Присылай скорее, так как, черт побери, желтого дуплетом в угол — я без номера квитанции отправления ничего здесь сделать не могу.
Погода у нас все средняя. По утрам немного солнца, а после обеда ветер, и вечером холодно.
Целую тебя, моя дорогая Люба.
До скорого свидания.
Леонид Гаев».
Юный Костя Алексеев с упоением играл старца генерала в «Лили». Станиславский в сорок один год так же увлеченно играет Гаева. Играет человека старше того возраста, который обозначен у Чехова — пятьдесят один год. Кажется, что он прожил гораздо более долгую жизнь — жизнь легкую, приятную для себя и обременительную для других. Станиславский, как всегда, не выделял в спектакле своего героя, но погружал его в общее «настроение», связывал его со всеми окружающими персонажами. Гаев, как все его герои, был человеком своей среды и своего времени. Движение времени и вырождение среды здесь было неопровержимо: отходила в прошлое огромная полоса жизни русского дворянства, и читал ей отходную Станиславский.
Герой его — фигура значительная, типическая именно в своей никчемности. Отлично выбритый человек в прекрасно сшитом костюме, с выхоленными руками, которые он брезгливо обтирает белейшим носовым платком, тем же платком обмахивается, когда к нему подходит ненавистный лакей Яшка. Не глядя, надевает он пальто, а Фирс снимает с него пушинки, не глядя, принимает из рук старика трость. Все для него сделано, подано, вычищено чужими руками. Но в противоположность умилительно-патриархальным верным слугам, которые в огромном количестве появлялись на страницах романов и на сценах рубежа веков, — молодые слуги хозяев вишневого сада уже вполне развращены и стремятся к тому же — к безделью. Бездельник лакей Яша, вернувшийся со своей хозяйкой из Парижа, был для Гаева — Станиславского как бы зеркалом, в которое он не любил смотреться. В то же время хозяин вишневого сада сохранил человеческие черты, которых нет у лакея: по натуре своей он добр (преломление темы «доброго человека» в ироническом варианте), по натуре своей он мягок и человечен. Гаев нежно любит сестру и племянницу, Гаев деликатен со слугами (за исключением, конечно, Яшки). Человек, который никого пальцем не тронул, — и человек, который палец о палец не ударил ради истинного дела, ради реального добра.

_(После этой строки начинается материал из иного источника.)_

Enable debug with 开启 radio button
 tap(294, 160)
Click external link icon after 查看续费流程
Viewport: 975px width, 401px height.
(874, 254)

Все мемуаристы вспоминают крепкое пожатие большой теплой руки Станиславского — у Гаева же и руки словно были меньше и пальцы длиннее, безвольней, с подагрическими утолщениями суставов, с тонкой кожей, — истинные руки человека «голубой крови».
«Я человек восьмидесятых годов» — эти слова Гаева выделял Станиславский. Для его героя это была не фраза, но серьезнейшее жизненное убеждение: многочасовые заседания во всякого рода «вольных обществах», долгие обеды в дворянском клубе, утверждение «Мужика надо знать!», застольные тосты и заранее составленные спичи, произнесенные в таком количестве, что сейчас их можно действительно обращать хоть к шкафу, тем самым пародируя торжественность болтовни об «идеалах добра и справедливости», — все это прошлое России воскресало на сцене с приходом Гаева. Так же как и будущее его — весьма почетная должность в банке, вероятно, быстрый уход с этой должности, объясняемый происками врагов, а на самом деле определенный полной неприспособленностью Леонида Андреевича к какой-либо полезной деятельности, затем — унизительное существование приживала где-нибудь у ярославской тетушки и бесконечные обращения к «многоуважаемым шкафам», потому что никто старого барина не слушает.